◆ What you need to do: Decide whether each statement agrees with the passage on the Russian Orthodox Church under Soviet rule, answering yes or no and quoting the deciding words. (a) After Patriarch Tikhon died in 1925, the church was allowed to elect a new patriarch. (b) By 1939, only 100 Orthodox churches could officially function. (c) The antireligious move under Khrushchev reduced the number of open churches to fewer than 10,000.

The Bible has never been a principal part of Russian Orthodoxy....the lack of Bible knowledge of Orthodox believers has led to the fact that many parishioners of Orthodox churches are more susceptible to the influence of superstitions, occultism, and magic than unbelievers.
I convinced myself that the doctrine of the [Russian Orthodox] church was in theory a cunning and harmful deceit, and in practice a collection of the grossest superstitions and sorcery, which completely conceals the whole meaning of the Christian teaching.
When the Russian Orthodox Patriarch Tikhon died in 1925, the church was not permitted to elect another patriarch. The attack on religion that followed resulted in most church buildings being either destroyed or converted to secular uses. Priests were condemned to slave-labor camps, where many perished. “Under the rule of Joseph Stalin in the late 1920s and ’30s,” explains the Encyclopædia Britannica, “the church suffered a bloody persecution that claimed thousands of victims. By 1939 only three or four Orthodox bishops and 100 churches could officially function.”
Practically overnight, however, a remarkable change occurred.
In 1939, Nazi Germany, then an ally of the Soviet Union, invaded Poland, thus beginning World War II. Within a year the Soviet Union had absorbed the last 4 of its 15 republics—Latvia, Lithuania, Estonia, and Moldavia. In June 1941, however, Germany launched a massive attack on the Soviet Union, which took Stalin totally by surprise. By the end of the year, German troops had reached the outskirts of Moscow, and the fall of the Soviet Union appeared imminent.
In desperation, Stalin sought to mobilize the nation for what the Russians called the Great Patriotic War. Stalin recognized that he needed to make concessions to the church to win the support of the people for the war effort, since millions of them still remained religious. What was the result of the spectacular reversal of Stalin’s policy toward religion?
With the cooperation of the church, the Russian people were mobilized for the war effort, and by 1945 a dramatic Soviet victory over the Germans was realized. After the Soviet attack on religion was suspended, the number of Orthodox churches increased to 25,000, and the number of priests reached 33,000.
In reality, though, the goal of Soviet leaders to eradicate the concept of God from the minds of their people had not changed. The Encyclopædia Britannica explains: “A new antireligious move was initiated by Prime Minister Nikita Khrushchev in 1959-64, reducing the number of open churches to less than 10,000. Patriarch Pimen was elected in 1971 following Alexis’ death, and, although the church still commanded the loyalty of millions, its future remained uncertain.”

◆ Recorded information:
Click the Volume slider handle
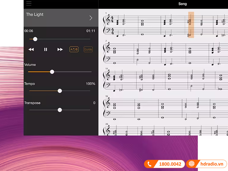[x=52, y=72]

◆ Solution for this task:
(a) No: "the church was not permitted to elect another patriarch."
(b) Yes: "By 1939 only three or four Orthodox bishops and 100 churches could officially function."
(c) Yes: "reducing the number of open churches to less than 10,000."